Once the model is saved on disk, we can reuse it in our function, which models it on the Sentinel-2 data set.

Our initial function can then become

.. code-block:: python

    def pca_reduction(self: DataContainer, pca_model_file: str) -> tuple[np.ndarray, list]:
        """
        Perform Principal Component Analysis (PCA) on the interpolated data to reduce its dimensionality.
        """
        pca_loaded = joblib.load(pca_file)
        original_shape = self.interpolated_data.shape
        reshaped_data = self.interpolated_data.reshape(-1, original_shape[2])

        # Apply PCA
        pca_result = pca_loaded.transform(reshaped_data)

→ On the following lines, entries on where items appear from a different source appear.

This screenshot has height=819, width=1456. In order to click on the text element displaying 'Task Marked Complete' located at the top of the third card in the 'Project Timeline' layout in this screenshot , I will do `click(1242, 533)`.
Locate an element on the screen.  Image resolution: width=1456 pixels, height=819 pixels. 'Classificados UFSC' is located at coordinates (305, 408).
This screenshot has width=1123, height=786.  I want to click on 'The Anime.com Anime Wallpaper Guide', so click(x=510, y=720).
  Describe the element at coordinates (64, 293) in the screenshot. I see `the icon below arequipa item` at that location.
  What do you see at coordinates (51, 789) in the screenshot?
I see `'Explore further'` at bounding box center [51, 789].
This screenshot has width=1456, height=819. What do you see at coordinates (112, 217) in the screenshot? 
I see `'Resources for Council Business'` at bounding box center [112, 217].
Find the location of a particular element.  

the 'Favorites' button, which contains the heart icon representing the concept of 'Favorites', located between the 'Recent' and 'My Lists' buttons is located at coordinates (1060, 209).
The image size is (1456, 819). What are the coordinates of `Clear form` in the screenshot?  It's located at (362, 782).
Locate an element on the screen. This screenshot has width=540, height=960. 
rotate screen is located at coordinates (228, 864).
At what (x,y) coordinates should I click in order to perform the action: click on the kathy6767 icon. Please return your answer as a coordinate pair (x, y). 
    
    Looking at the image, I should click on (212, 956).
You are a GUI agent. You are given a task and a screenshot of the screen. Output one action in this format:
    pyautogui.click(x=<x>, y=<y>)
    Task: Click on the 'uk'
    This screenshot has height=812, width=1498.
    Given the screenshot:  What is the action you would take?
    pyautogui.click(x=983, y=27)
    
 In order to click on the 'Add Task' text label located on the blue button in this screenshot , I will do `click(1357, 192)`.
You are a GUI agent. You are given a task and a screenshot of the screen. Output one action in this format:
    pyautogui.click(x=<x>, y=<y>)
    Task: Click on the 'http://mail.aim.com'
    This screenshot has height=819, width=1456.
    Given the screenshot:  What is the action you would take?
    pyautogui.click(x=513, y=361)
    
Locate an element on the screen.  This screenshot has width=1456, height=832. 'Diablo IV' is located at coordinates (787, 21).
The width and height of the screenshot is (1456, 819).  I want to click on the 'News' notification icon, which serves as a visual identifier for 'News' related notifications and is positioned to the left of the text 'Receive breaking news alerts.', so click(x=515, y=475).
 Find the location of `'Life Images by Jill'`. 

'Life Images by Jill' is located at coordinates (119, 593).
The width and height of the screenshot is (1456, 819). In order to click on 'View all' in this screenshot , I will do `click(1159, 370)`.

        reduced_data = pca_result.reshape(original_shape[0], original_shape[1], n_components)
        labels = [
            I2Label(sensor_name="pca", feat_name=i + 1) for i in range(reduced_data.shape[2])
        ]
        return reduced_data, labels


The configuration file may looks like

.. code-block:: python

    "external_features": {
        "functions": [["PCA_reduction", {"pca_file":"/path/to/pca_model.joblib"}]]
        "module": "/absolute/path/to/pca_redudction.py"
        "concat_mode": False
    },

.. Warning::

    It is important not to concatenate the result of the dimension reduction with the rest of the primitives thanks to the :ref:`concat_mode <i2_features_map.external_features.concat_mode>` parameter, which must be set to False.

Summary of the steps to perform dimensionality reduction:

    - Run iota2 up to the generation of training samples by models (step `Merge samples dedicated to the same model`) without dimensionality reduction.
    - Run the script that will train the dimensionality reduction model as described above.
    - Restart iota2 from the beginning, adding the user-defined dimensionality reduction function.